» About this exercise:
Please give the entries again in full and exactly, without any picture.
*** Recorded information ***
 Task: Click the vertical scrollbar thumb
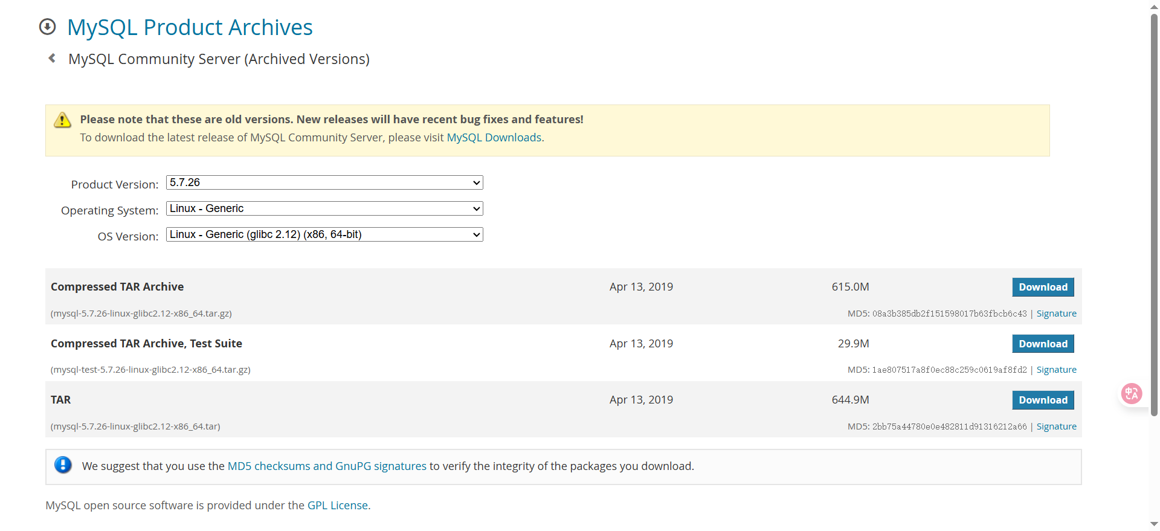[x=1154, y=211]
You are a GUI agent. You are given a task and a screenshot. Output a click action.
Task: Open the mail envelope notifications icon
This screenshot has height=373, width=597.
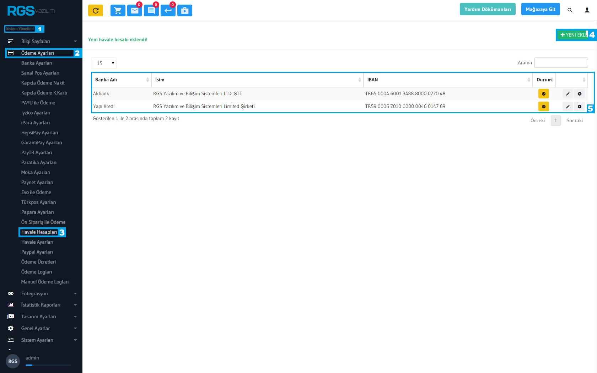(x=135, y=11)
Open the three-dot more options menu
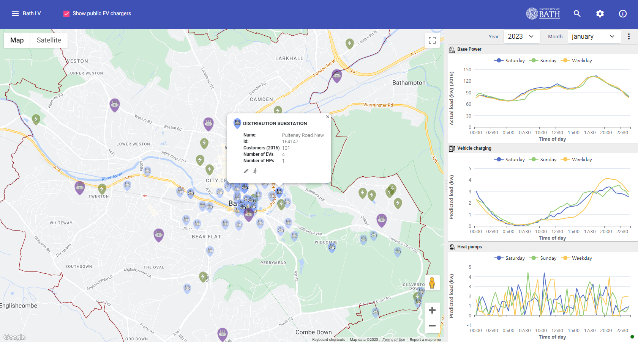Screen dimensions: 638x342 pyautogui.click(x=629, y=36)
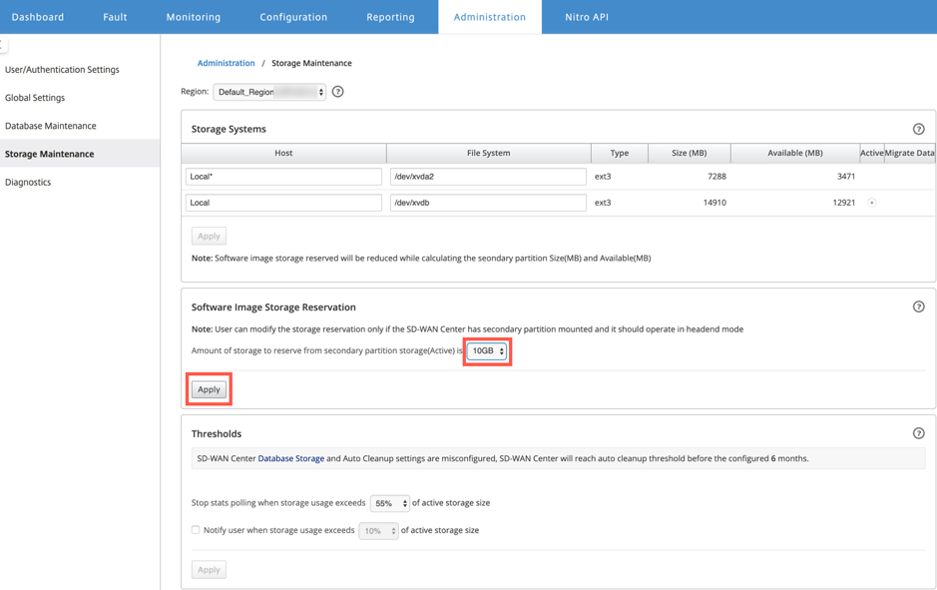Viewport: 937px width, 590px height.
Task: Enable notify user when storage exceeds checkbox
Action: click(x=196, y=530)
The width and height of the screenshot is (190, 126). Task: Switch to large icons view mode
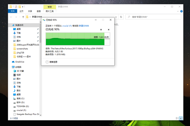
***
» Result of the task:
 Task: Click the vertical scrollbar thumb
[x=1154, y=211]
You are a GUI agent. You are given a task and a screenshot. Output a click action.
Task: Open the mail envelope notifications icon
This screenshot has height=373, width=597.
(x=135, y=11)
Open the three-dot more options menu
Screen dimensions: 638x342 pyautogui.click(x=629, y=36)
Viewport: 937px width, 590px height.
Task: Enable notify user when storage exceeds checkbox
Action: click(x=196, y=530)
The width and height of the screenshot is (190, 126). Task: Switch to large icons view mode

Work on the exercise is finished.